(Recorded information begins)

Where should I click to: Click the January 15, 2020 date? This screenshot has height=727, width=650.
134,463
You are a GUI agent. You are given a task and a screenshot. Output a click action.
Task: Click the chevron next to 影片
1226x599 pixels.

(Recorded information ends)

* What this task involves
Reproduce the records above exactly as they appear.

* Written answer
Where should I click to: Click the January 15, 2020 date? This screenshot has height=727, width=650.
134,463
You are a GUI agent. You are given a task and a screenshot. Output a click action.
Task: Click the chevron next to 影片
1226x599 pixels.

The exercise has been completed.